— Begin Source material —
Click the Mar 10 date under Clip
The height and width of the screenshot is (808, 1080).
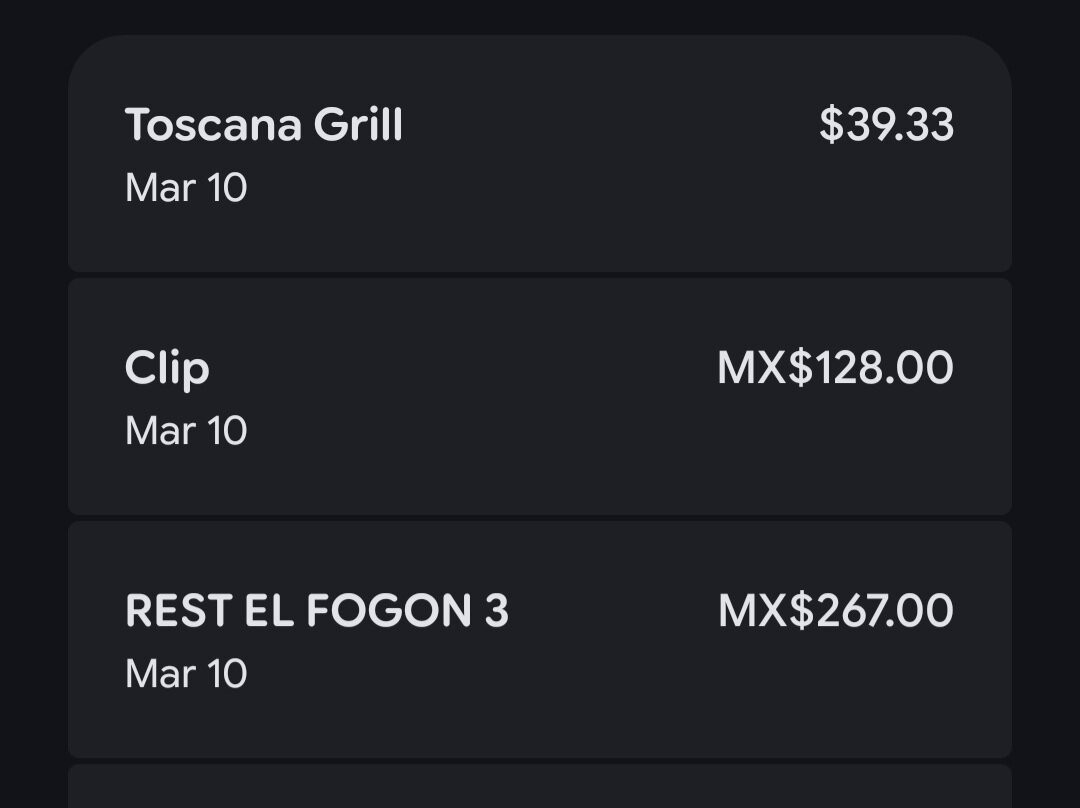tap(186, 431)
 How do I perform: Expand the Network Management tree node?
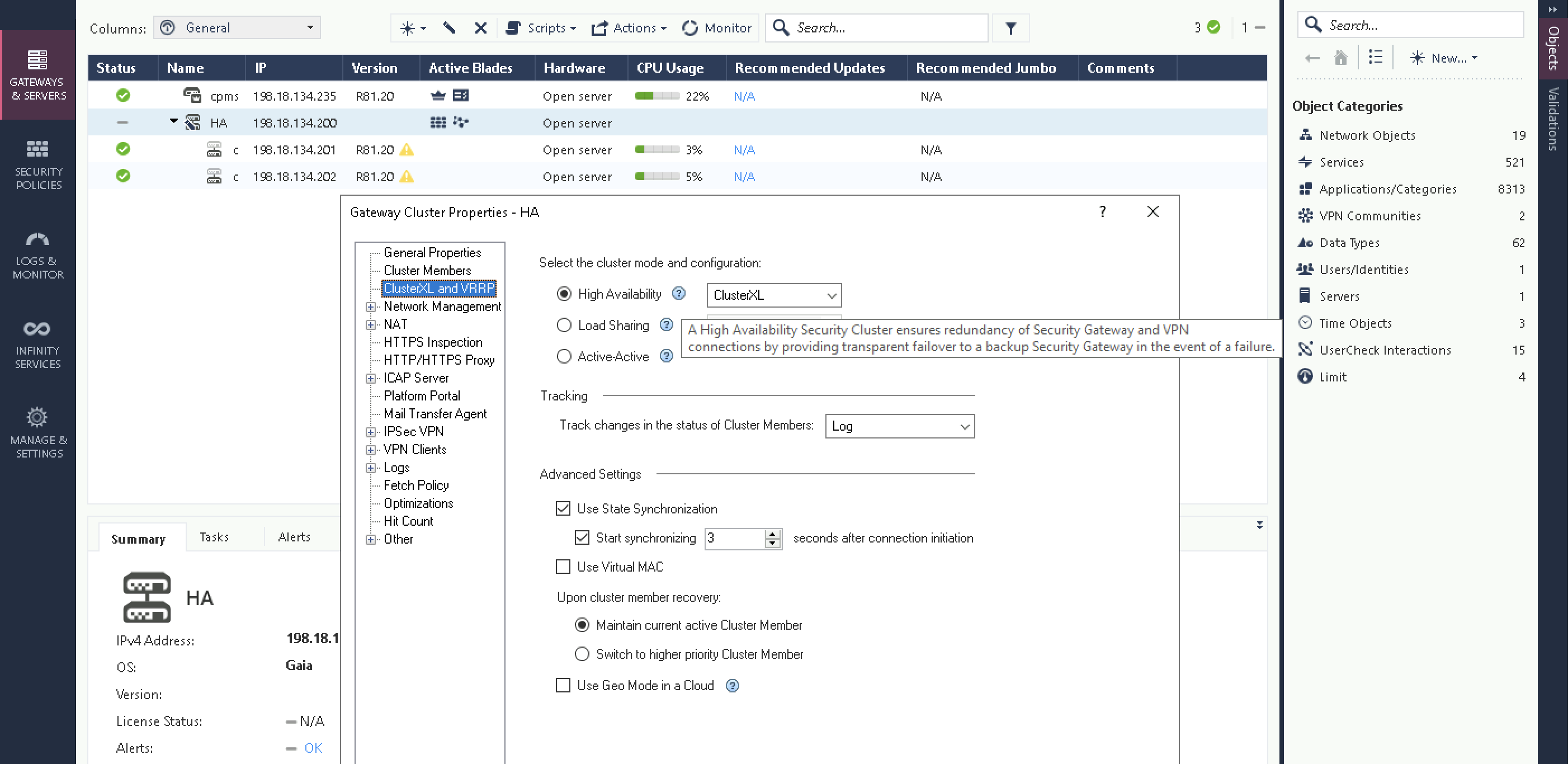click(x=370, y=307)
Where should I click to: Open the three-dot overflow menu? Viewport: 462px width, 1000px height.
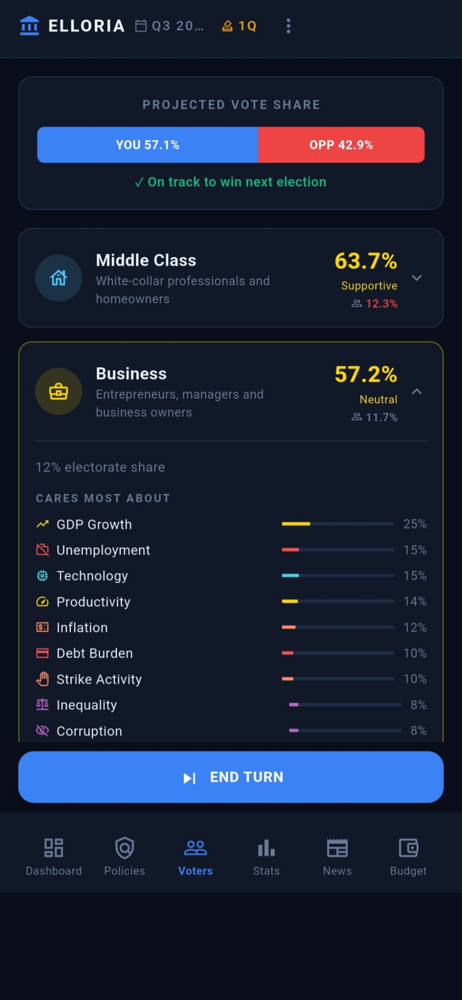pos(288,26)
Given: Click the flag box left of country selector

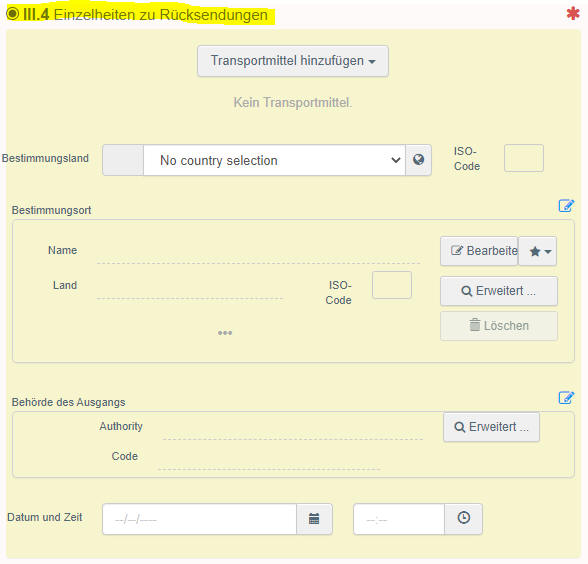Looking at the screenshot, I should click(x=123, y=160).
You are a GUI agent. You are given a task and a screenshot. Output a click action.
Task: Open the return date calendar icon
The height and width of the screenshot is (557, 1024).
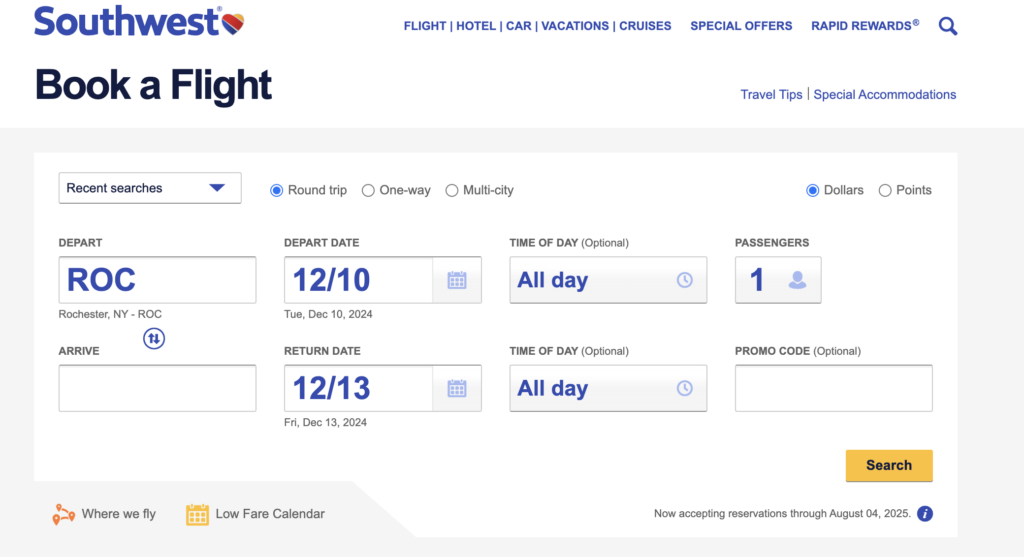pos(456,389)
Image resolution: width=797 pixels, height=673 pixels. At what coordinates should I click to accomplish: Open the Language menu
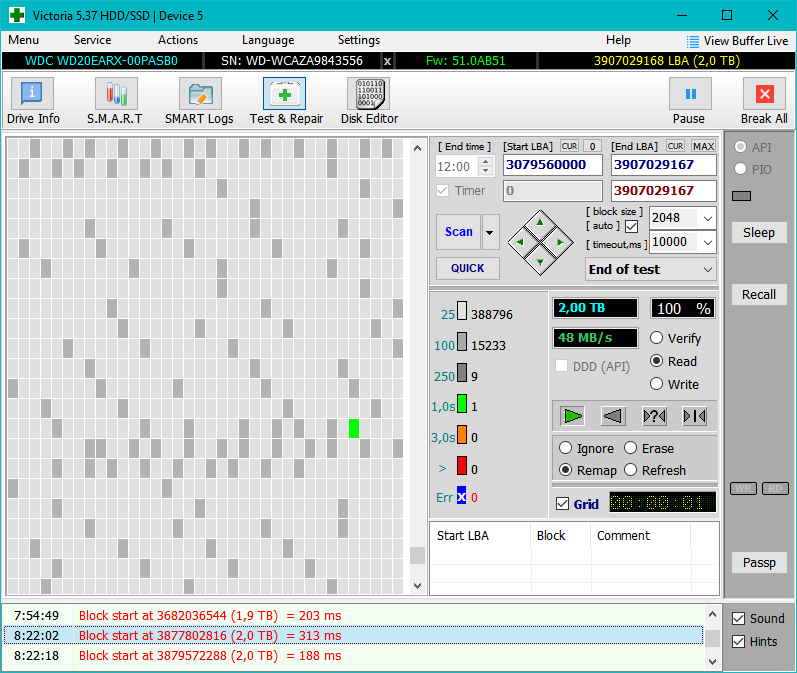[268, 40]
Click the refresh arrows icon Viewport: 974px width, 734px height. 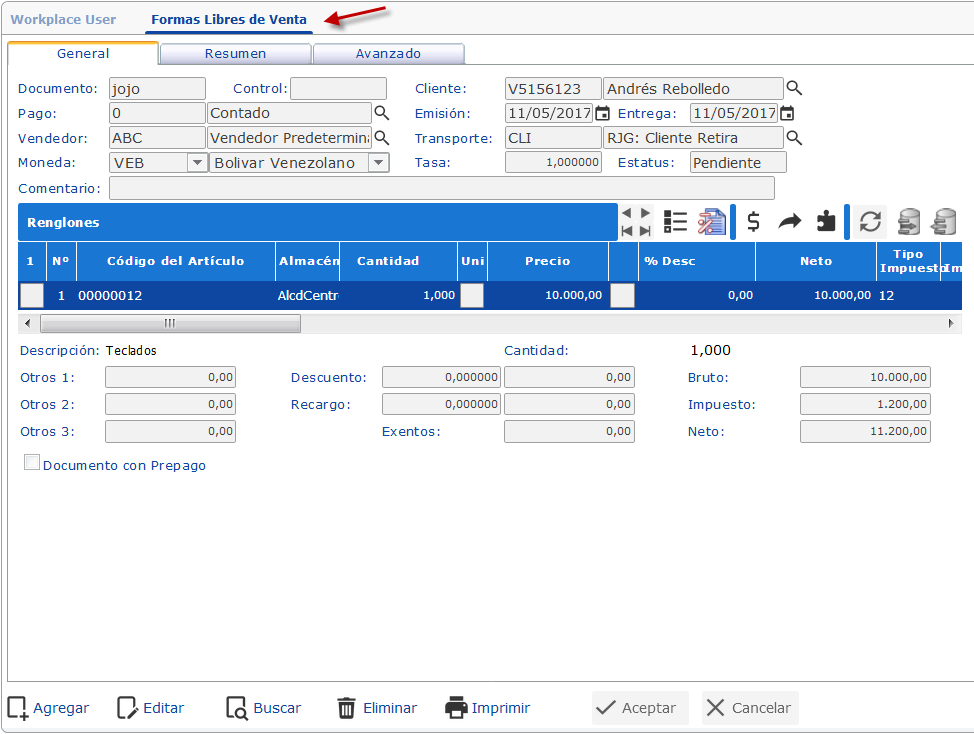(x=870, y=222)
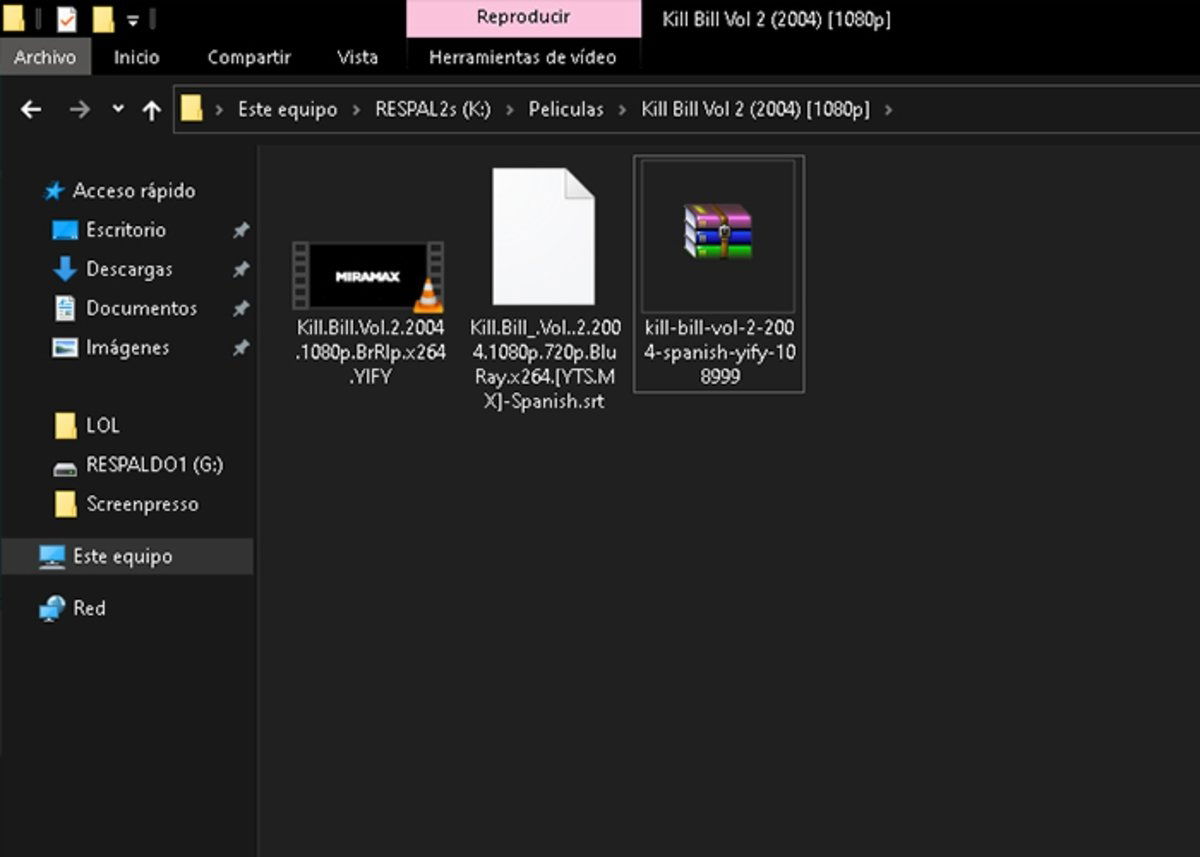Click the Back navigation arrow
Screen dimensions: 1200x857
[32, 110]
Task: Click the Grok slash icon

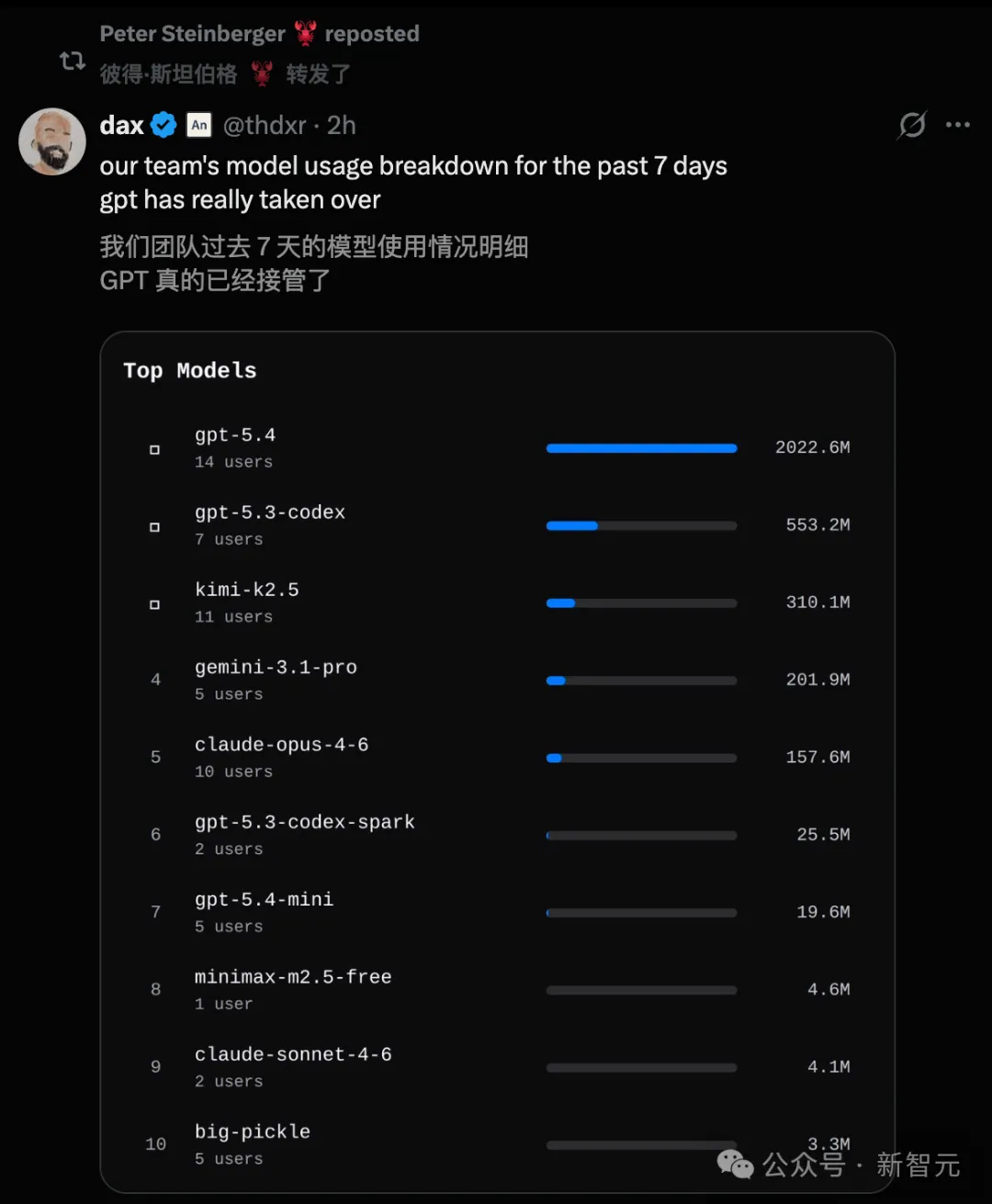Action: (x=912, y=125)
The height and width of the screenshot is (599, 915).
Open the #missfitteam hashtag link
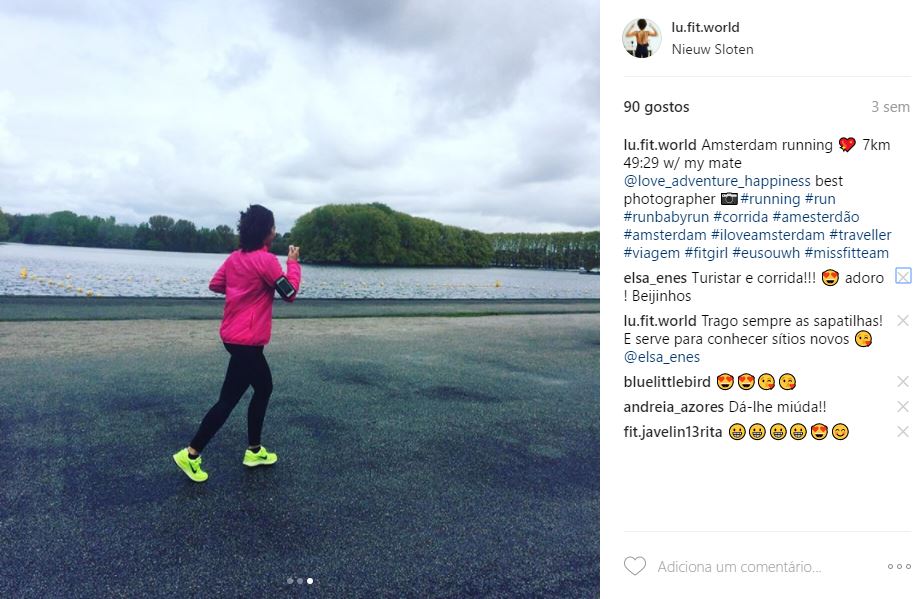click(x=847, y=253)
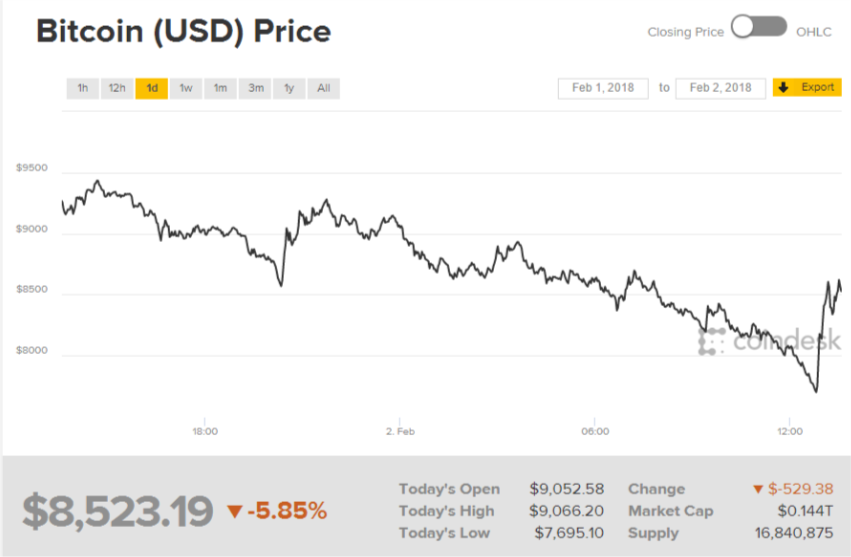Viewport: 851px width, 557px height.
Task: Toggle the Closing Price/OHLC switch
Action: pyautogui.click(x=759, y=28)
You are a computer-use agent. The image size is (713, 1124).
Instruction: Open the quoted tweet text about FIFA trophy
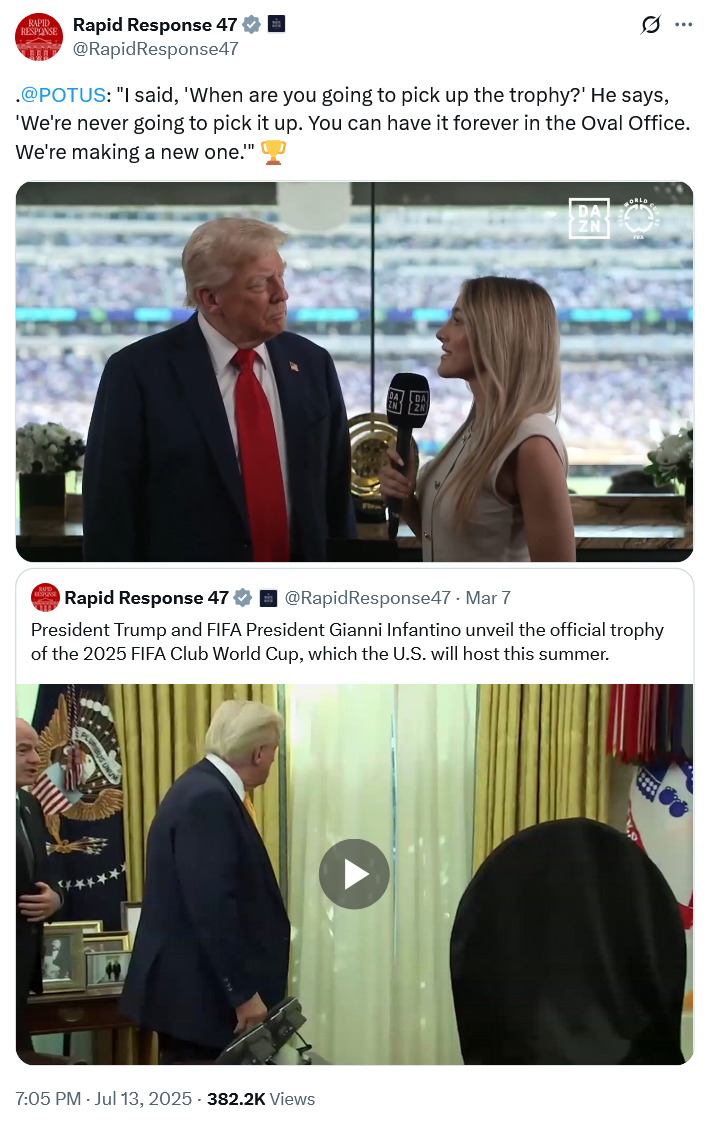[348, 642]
— End Source material —
## Problem details
Copy out every line of the data from the one containing "Task: Click the Grok slash icon" down to the one containing "Action: pyautogui.click(x=759, y=28)", including both, word for word. Leave the pictures out.

## Response to the exercise
Task: Click the Grok slash icon

Action: (x=912, y=125)
The height and width of the screenshot is (599, 915).
Open the #missfitteam hashtag link
click(x=847, y=253)
Viewport: 851px width, 557px height.
Task: Toggle the Closing Price/OHLC switch
Action: pyautogui.click(x=759, y=28)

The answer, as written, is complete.